**YOUR OBJECTIVE:**
Rewrite the data below with every "screenshot" changed to "screen capture" and everything else left unchanged, leaving the pictures out of your answer.

** start SUPPLIED RECORDS **

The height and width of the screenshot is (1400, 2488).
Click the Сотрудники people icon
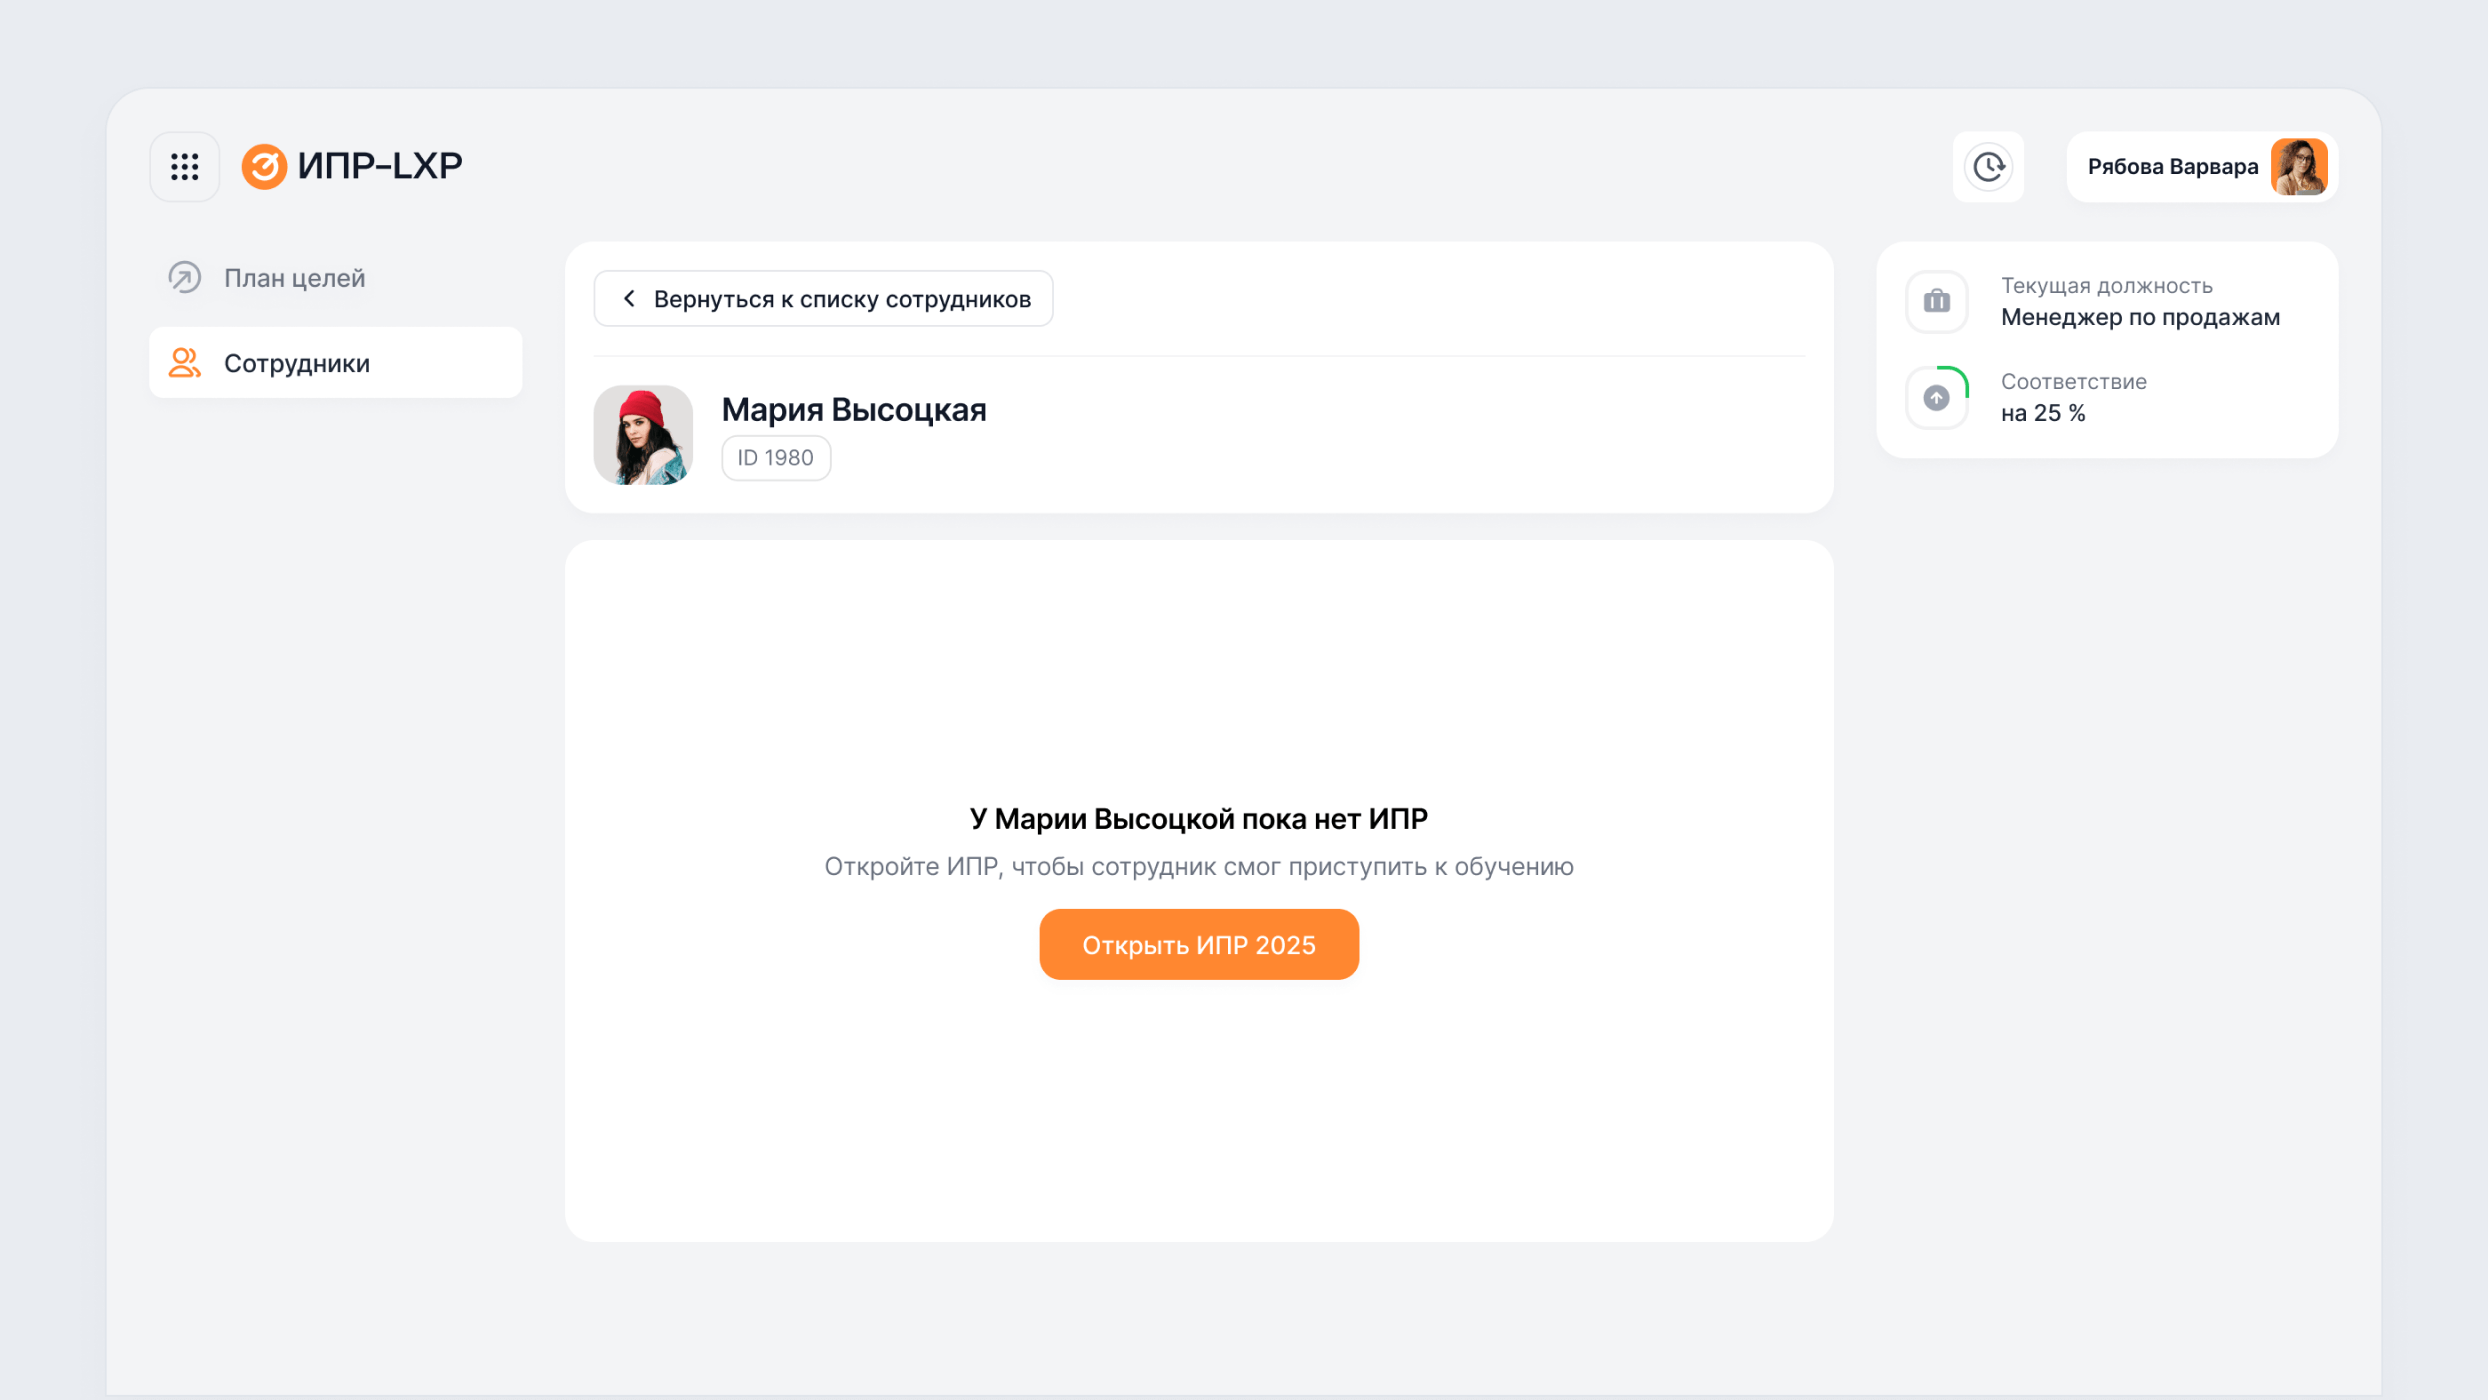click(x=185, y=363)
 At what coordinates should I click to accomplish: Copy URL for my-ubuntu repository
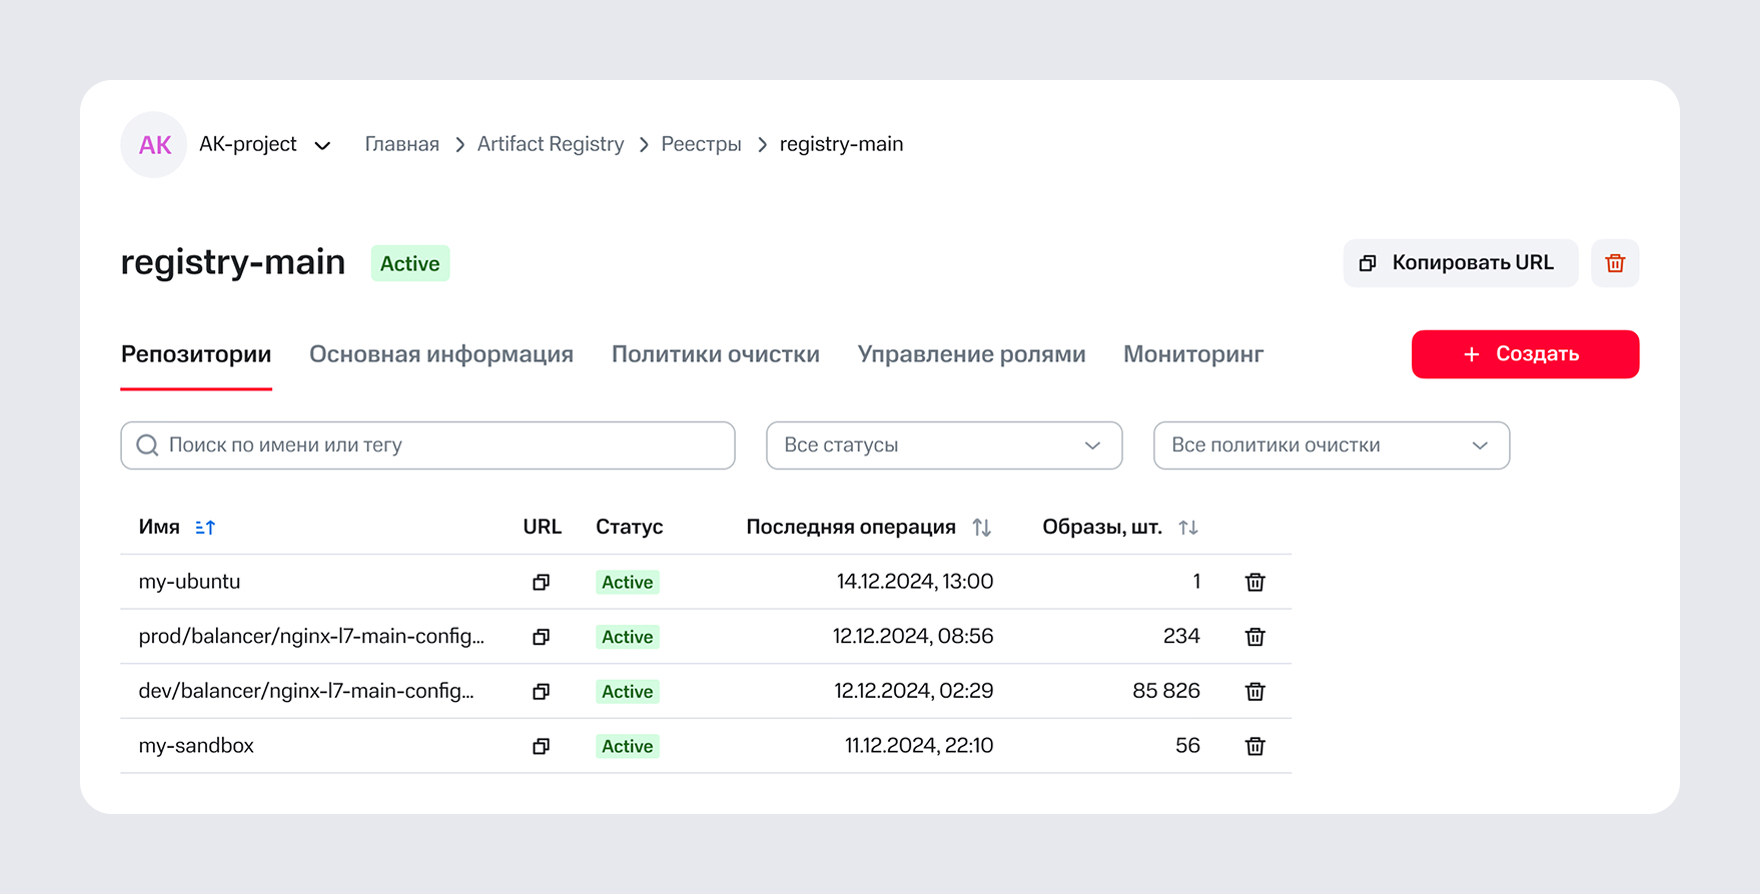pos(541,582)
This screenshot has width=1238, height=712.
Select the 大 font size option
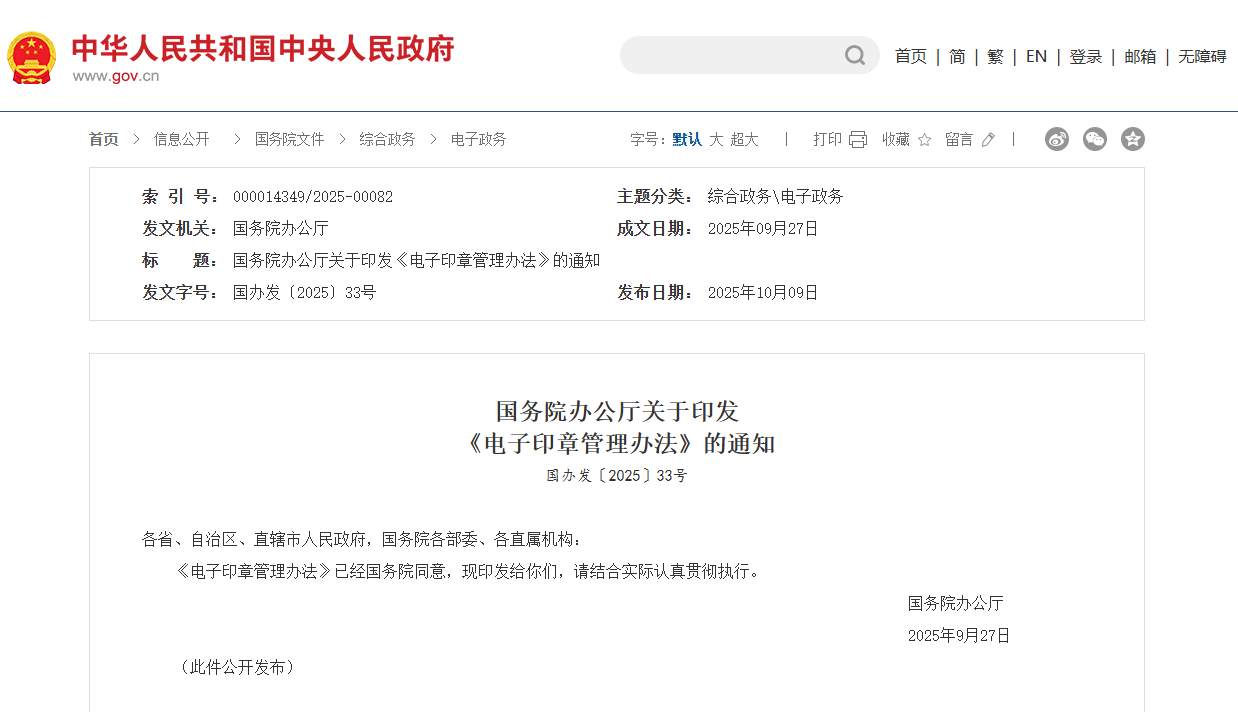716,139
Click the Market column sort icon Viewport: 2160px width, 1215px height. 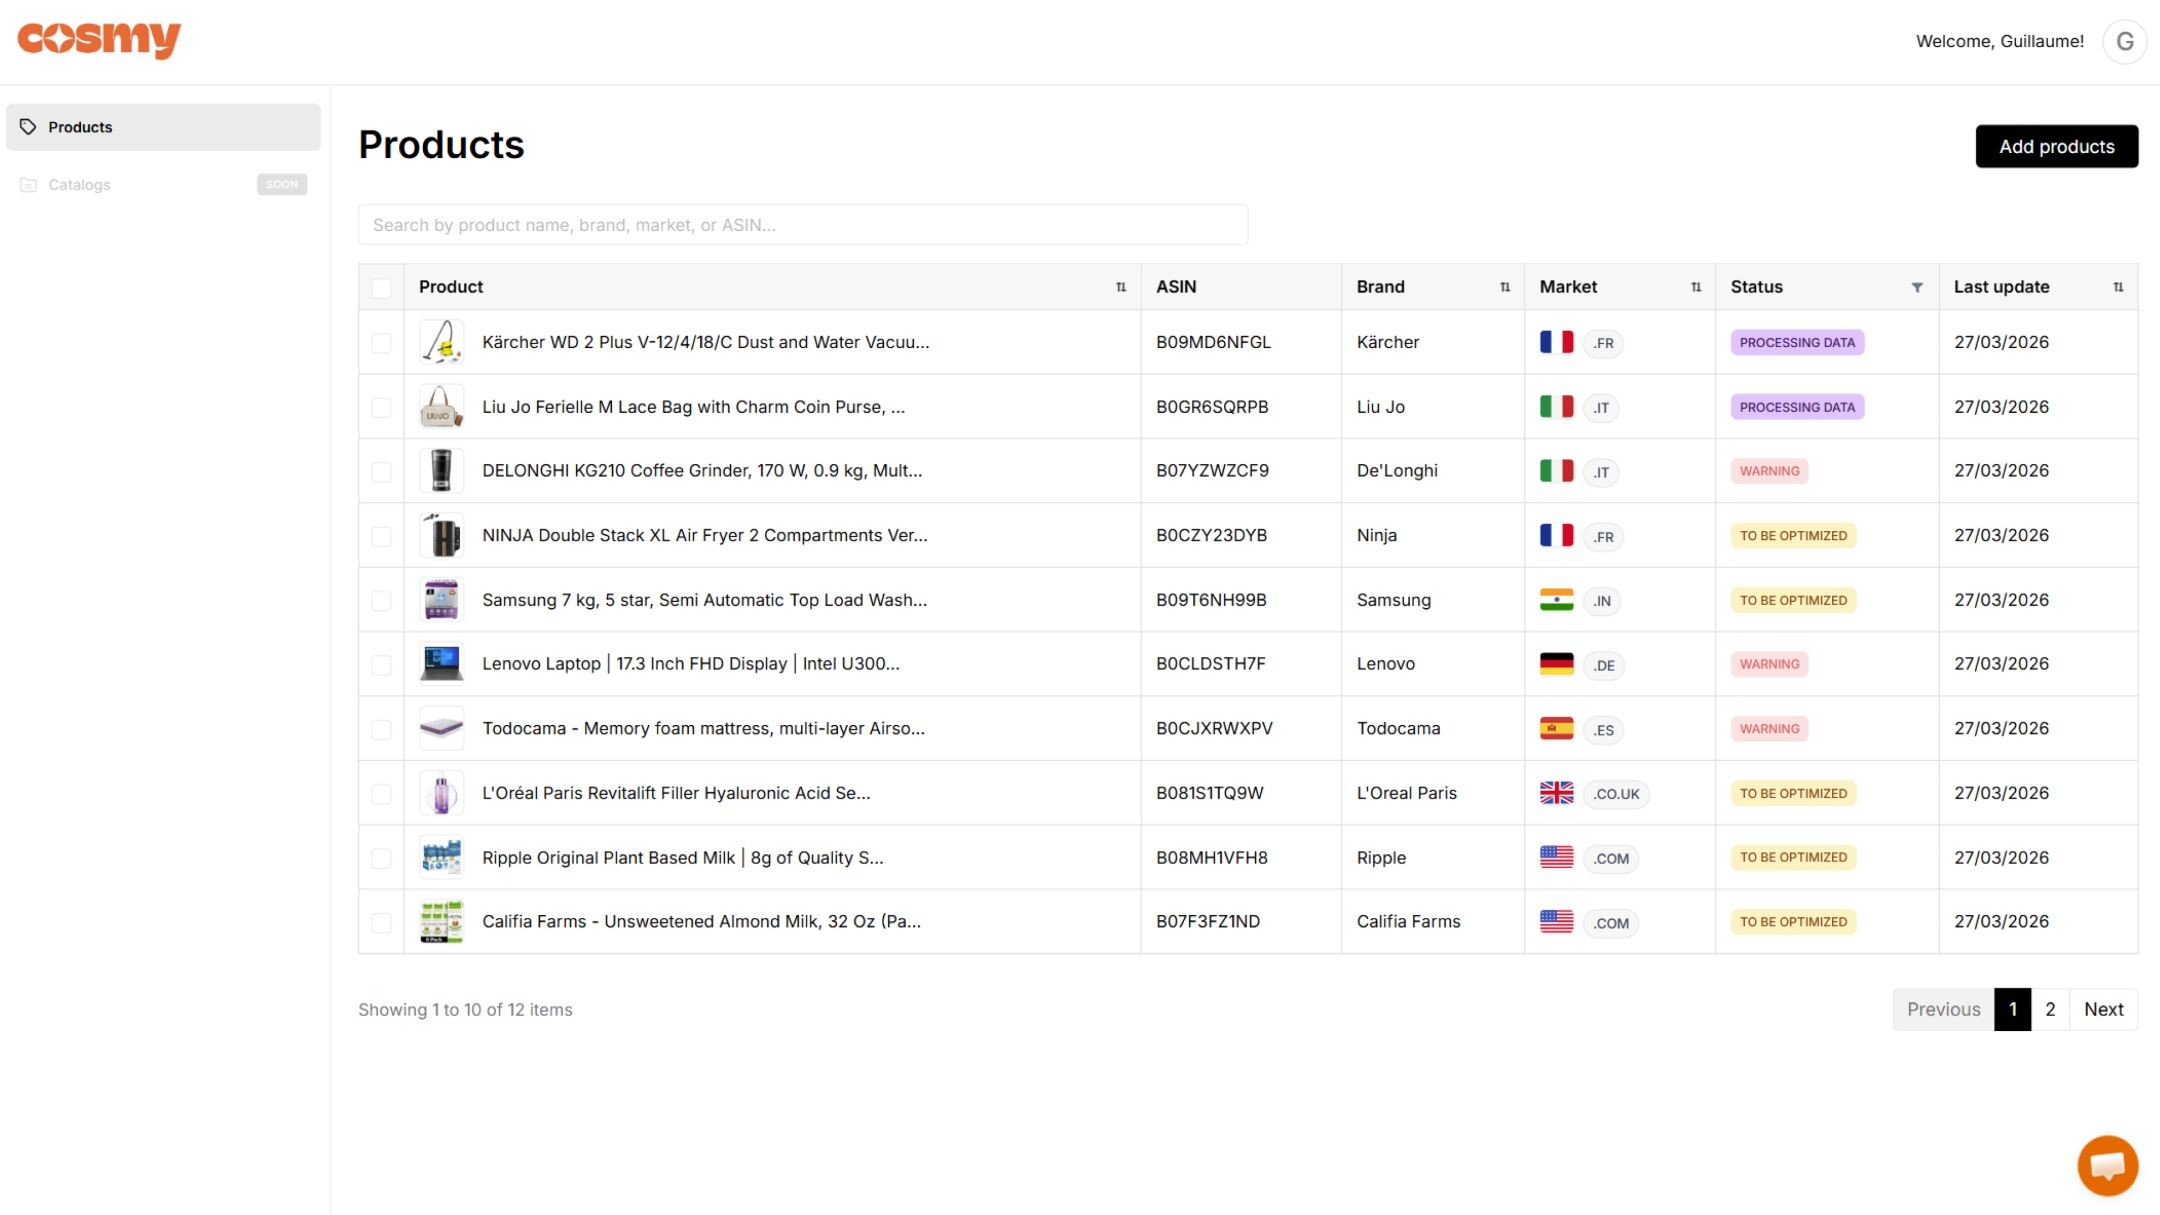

** end SUPPLIED RECORDS **

**RESULT OF THIS EXERCISE:**
The height and width of the screen capture is (1400, 2488).
Click the Сотрудники people icon
click(x=185, y=363)
 At what coordinates should I click to accomplish: Copy URL for my-ubuntu repository
pos(541,582)
This screen capture has width=1238, height=712.
Select the 大 font size option
716,139
Click the Market column sort icon Viewport: 2160px width, 1215px height. 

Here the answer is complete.